Required work –
Say nothing but the number of lines below in which the string "page" appears.

Records excerpted from a collection:
========================
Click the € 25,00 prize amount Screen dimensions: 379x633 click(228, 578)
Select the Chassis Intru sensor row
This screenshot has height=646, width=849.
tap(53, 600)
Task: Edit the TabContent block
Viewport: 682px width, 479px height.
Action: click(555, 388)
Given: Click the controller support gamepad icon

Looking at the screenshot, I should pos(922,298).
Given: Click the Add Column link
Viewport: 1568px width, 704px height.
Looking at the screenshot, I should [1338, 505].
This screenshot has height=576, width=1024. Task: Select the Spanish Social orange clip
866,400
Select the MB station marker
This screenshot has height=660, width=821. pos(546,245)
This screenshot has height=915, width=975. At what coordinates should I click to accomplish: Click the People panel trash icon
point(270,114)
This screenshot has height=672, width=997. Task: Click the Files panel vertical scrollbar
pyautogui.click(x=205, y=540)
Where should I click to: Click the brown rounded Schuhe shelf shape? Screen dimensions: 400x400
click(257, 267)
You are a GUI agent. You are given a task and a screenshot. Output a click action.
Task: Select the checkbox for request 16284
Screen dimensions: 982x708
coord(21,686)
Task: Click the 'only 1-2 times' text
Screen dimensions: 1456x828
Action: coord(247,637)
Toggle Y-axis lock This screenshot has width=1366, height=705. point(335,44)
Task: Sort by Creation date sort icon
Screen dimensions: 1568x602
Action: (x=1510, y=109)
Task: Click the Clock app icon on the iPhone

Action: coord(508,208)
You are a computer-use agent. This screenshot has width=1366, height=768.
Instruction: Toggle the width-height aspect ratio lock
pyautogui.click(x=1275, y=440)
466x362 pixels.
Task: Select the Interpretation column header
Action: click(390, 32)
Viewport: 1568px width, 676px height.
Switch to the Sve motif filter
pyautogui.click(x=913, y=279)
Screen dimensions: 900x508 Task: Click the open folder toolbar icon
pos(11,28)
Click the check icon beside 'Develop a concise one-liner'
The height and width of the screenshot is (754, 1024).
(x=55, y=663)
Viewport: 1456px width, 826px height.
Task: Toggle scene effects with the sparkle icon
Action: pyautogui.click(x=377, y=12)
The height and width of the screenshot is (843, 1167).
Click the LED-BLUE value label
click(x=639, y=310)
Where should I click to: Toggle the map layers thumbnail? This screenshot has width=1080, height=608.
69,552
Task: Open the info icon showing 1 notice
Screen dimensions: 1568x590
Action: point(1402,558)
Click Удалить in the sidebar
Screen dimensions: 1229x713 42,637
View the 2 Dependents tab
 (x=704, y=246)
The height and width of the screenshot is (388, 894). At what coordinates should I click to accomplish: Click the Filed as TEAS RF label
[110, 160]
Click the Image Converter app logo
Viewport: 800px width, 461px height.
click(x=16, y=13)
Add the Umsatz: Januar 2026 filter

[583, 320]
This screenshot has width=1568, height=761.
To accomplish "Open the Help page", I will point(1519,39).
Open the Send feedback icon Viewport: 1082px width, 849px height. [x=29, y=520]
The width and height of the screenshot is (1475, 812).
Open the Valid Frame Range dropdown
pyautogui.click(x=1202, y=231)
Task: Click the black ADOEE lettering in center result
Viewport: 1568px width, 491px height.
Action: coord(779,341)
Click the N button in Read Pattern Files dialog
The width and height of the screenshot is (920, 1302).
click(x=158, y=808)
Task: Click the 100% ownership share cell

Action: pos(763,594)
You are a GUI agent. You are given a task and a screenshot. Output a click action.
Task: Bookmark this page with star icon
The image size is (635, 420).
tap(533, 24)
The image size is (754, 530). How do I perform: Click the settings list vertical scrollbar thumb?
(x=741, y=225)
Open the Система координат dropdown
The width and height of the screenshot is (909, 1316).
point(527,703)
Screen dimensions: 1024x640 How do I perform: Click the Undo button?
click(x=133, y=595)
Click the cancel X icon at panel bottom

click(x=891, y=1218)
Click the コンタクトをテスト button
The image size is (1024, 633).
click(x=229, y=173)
========================
Solution below –
2